> _Input records_
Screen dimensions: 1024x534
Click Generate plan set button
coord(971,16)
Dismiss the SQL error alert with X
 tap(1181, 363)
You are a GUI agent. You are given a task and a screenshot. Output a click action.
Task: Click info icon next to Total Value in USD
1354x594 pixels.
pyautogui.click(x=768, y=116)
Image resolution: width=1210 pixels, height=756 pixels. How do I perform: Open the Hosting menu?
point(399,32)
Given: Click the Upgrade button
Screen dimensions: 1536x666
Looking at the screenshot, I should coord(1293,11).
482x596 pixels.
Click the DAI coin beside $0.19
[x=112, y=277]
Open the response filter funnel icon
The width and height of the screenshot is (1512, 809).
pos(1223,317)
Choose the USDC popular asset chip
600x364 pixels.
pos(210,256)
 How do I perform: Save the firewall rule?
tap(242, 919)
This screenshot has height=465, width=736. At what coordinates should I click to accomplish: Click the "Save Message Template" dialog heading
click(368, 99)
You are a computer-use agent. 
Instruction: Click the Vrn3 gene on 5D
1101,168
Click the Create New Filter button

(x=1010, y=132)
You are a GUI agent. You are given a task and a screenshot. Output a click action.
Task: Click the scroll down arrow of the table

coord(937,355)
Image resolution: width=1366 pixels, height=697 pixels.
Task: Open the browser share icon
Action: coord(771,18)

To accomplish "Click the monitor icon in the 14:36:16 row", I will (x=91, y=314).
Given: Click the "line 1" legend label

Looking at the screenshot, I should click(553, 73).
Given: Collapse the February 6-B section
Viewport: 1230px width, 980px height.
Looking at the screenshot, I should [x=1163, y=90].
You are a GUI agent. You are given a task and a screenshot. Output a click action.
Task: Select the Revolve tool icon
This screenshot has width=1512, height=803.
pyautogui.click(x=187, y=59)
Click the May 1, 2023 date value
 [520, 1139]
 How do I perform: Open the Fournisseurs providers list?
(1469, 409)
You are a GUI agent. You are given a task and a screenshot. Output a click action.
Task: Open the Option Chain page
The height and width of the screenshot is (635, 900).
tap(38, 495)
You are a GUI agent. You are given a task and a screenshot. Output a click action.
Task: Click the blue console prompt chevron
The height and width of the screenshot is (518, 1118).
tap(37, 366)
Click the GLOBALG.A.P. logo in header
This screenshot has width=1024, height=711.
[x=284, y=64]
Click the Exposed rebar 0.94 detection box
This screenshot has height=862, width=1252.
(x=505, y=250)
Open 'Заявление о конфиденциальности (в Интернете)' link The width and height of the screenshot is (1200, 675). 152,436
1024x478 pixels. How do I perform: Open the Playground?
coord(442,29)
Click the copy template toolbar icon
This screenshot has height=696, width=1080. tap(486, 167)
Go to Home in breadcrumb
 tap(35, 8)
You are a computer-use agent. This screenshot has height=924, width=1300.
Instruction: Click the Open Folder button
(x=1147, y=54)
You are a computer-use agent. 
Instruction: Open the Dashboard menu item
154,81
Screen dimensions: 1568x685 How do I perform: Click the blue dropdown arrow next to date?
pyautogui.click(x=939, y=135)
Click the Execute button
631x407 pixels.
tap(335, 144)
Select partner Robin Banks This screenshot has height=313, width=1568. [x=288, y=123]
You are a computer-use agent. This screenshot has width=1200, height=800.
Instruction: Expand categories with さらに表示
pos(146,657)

> _Brief_
Copy the records above exactly, leaving nothing out.

> _Finished task_
Screen dimensions: 1024x534
Click Generate plan set button
coord(971,16)
Dismiss the SQL error alert with X
 tap(1181, 363)
You are a GUI agent. You are given a task and a screenshot. Output a click action.
Task: Click info icon next to Total Value in USD
1354x594 pixels.
pyautogui.click(x=768, y=116)
Image resolution: width=1210 pixels, height=756 pixels. How do I perform: Open the Hosting menu?
point(399,32)
Given: Click the Upgrade button
Screen dimensions: 1536x666
Looking at the screenshot, I should coord(1293,11).
482x596 pixels.
Click the DAI coin beside $0.19
[x=112, y=277]
Open the response filter funnel icon
The width and height of the screenshot is (1512, 809).
pos(1223,317)
Choose the USDC popular asset chip
600x364 pixels.
pos(210,256)
 How do I perform: Save the firewall rule?
tap(242, 919)
This screenshot has height=465, width=736. At what coordinates should I click to accomplish: Click the "Save Message Template" dialog heading
click(368, 99)
You are a computer-use agent. 
Instruction: Click the Vrn3 gene on 5D
1101,168
Click the Create New Filter button

(x=1010, y=132)
You are a GUI agent. You are given a task and a screenshot. Output a click action.
Task: Click the scroll down arrow of the table

coord(937,355)
Image resolution: width=1366 pixels, height=697 pixels.
Task: Open the browser share icon
Action: coord(771,18)

To accomplish "Click the monitor icon in the 14:36:16 row", I will (x=91, y=314).
Given: Click the "line 1" legend label

Looking at the screenshot, I should click(553, 73).
Given: Collapse the February 6-B section
Viewport: 1230px width, 980px height.
Looking at the screenshot, I should [x=1163, y=90].
You are a GUI agent. You are given a task and a screenshot. Output a click action.
Task: Select the Revolve tool icon
This screenshot has width=1512, height=803.
pyautogui.click(x=187, y=59)
Click the May 1, 2023 date value
 [520, 1139]
 How do I perform: Open the Fournisseurs providers list?
(1469, 409)
You are a GUI agent. You are given a task and a screenshot. Output a click action.
Task: Open the Option Chain page
The height and width of the screenshot is (635, 900).
tap(38, 495)
You are a GUI agent. You are given a task and a screenshot. Output a click action.
Task: Click the blue console prompt chevron
The height and width of the screenshot is (518, 1118).
tap(37, 366)
Click the GLOBALG.A.P. logo in header
This screenshot has width=1024, height=711.
[x=284, y=64]
Click the Exposed rebar 0.94 detection box
This screenshot has height=862, width=1252.
(x=505, y=250)
Open 'Заявление о конфиденциальности (в Интернете)' link The width and height of the screenshot is (1200, 675). 152,436
1024x478 pixels. How do I perform: Open the Playground?
coord(442,29)
Click the copy template toolbar icon
This screenshot has height=696, width=1080. tap(486, 167)
Go to Home in breadcrumb
 tap(35, 8)
You are a computer-use agent. This screenshot has height=924, width=1300.
Instruction: Click the Open Folder button
(x=1147, y=54)
You are a computer-use agent. 
Instruction: Open the Dashboard menu item
154,81
Screen dimensions: 1568x685 How do I perform: Click the blue dropdown arrow next to date?
pyautogui.click(x=939, y=135)
Click the Execute button
631x407 pixels.
tap(335, 144)
Select partner Robin Banks This screenshot has height=313, width=1568. [x=288, y=123]
You are a computer-use agent. This screenshot has width=1200, height=800.
Instruction: Expand categories with さらに表示
pos(146,657)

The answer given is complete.